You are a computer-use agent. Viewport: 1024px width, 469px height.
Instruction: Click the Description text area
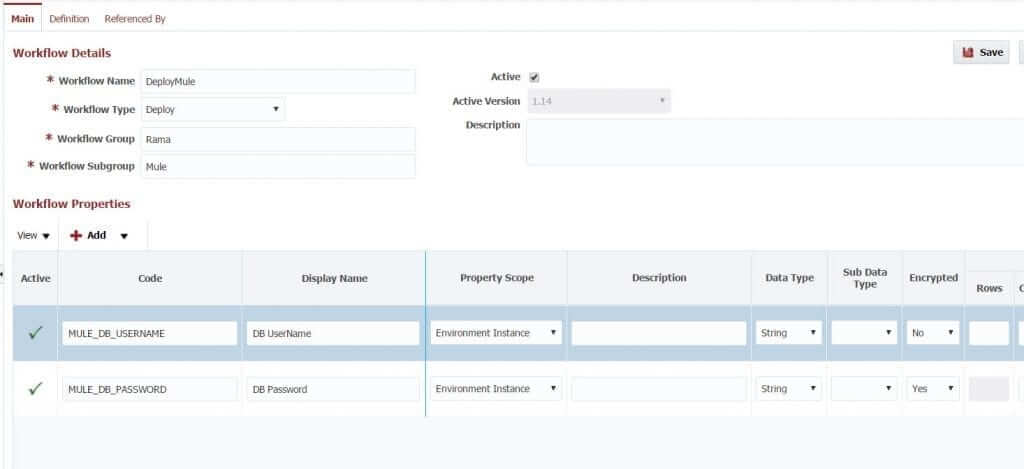tap(774, 141)

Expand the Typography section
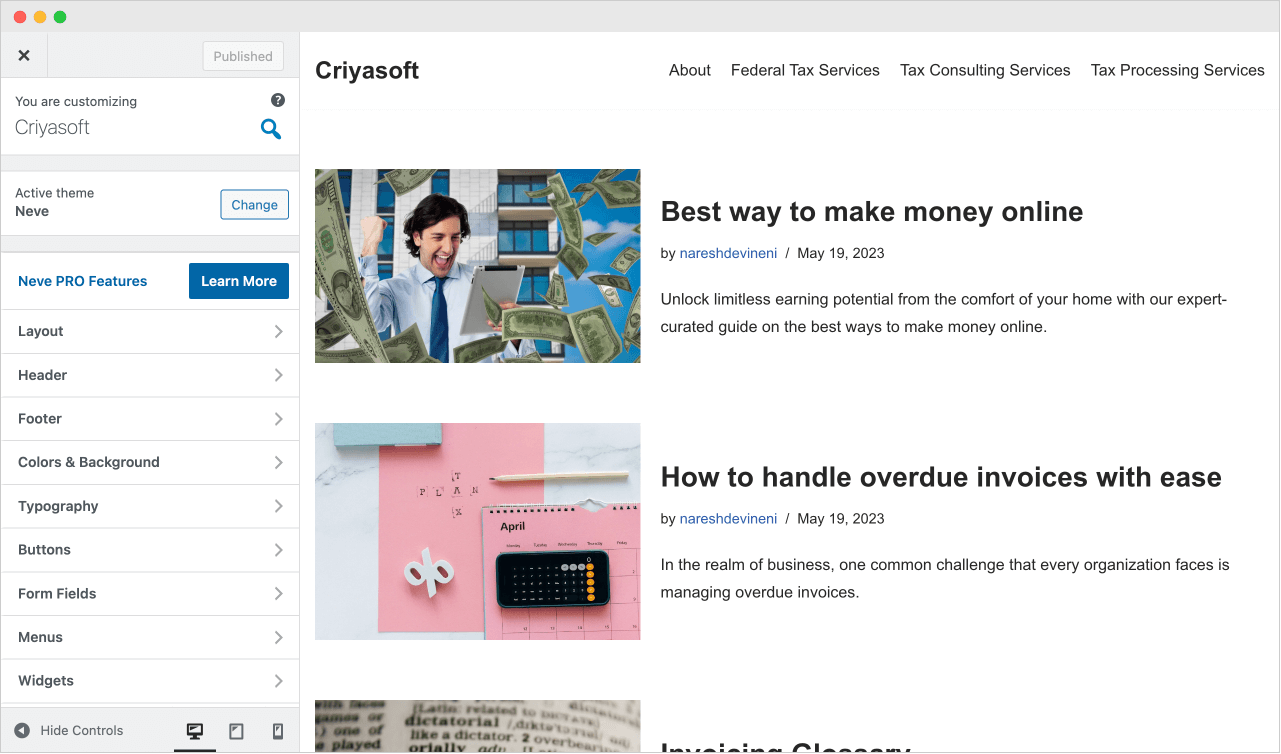point(150,506)
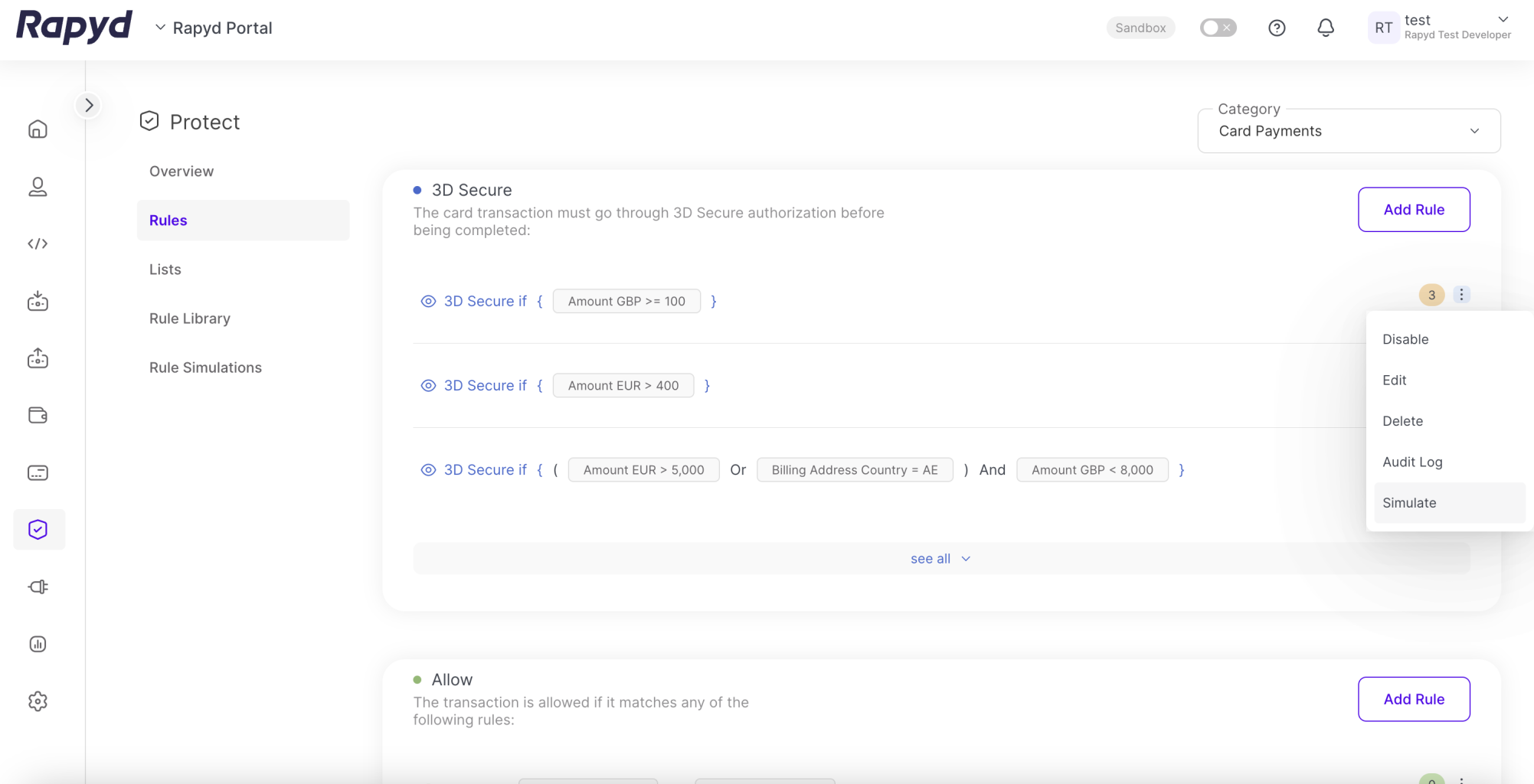Expand the sidebar with the arrow button
This screenshot has height=784, width=1534.
click(x=89, y=105)
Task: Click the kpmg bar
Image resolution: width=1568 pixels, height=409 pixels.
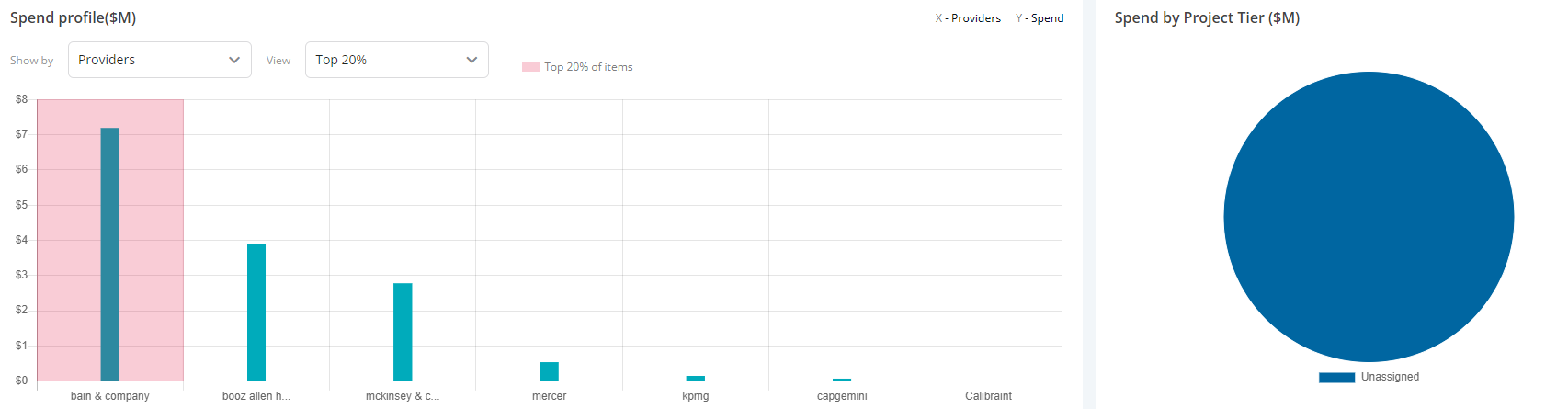Action: pyautogui.click(x=696, y=378)
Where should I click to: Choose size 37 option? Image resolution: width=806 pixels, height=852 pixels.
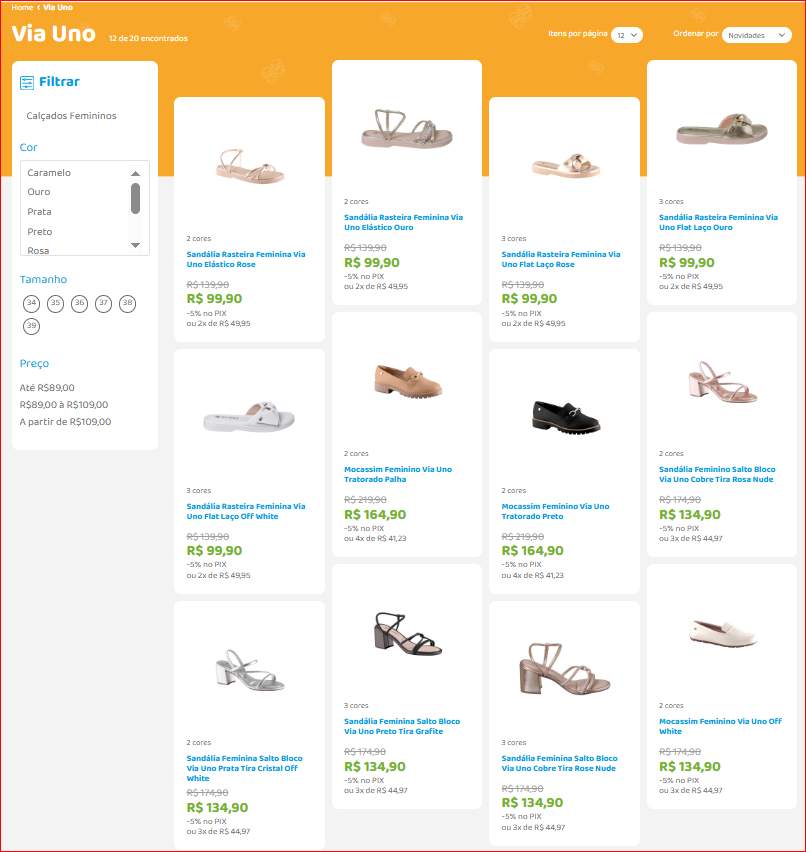(103, 303)
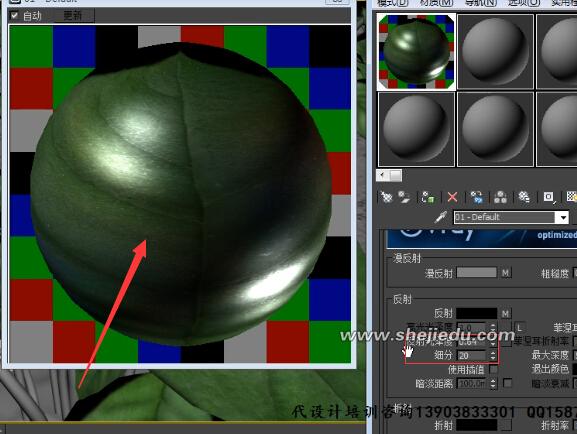Tick the 暗淡距离 enable checkbox
Image resolution: width=577 pixels, height=434 pixels.
507,383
◇ ◇ ◇ ◇ ◇
# Task directions
Skip the pictures and retype exactly the lines from the one that contains "Task: Click the kpmg bar" to the last line of the records.

# Response for this exercise
Task: Click the kpmg bar
Image resolution: width=1568 pixels, height=409 pixels.
Action: pyautogui.click(x=696, y=378)
Where should I click to: Choose size 37 option? Image resolution: width=806 pixels, height=852 pixels.
(103, 303)
Tick the 暗淡距离 enable checkbox
Image resolution: width=577 pixels, height=434 pixels.
507,383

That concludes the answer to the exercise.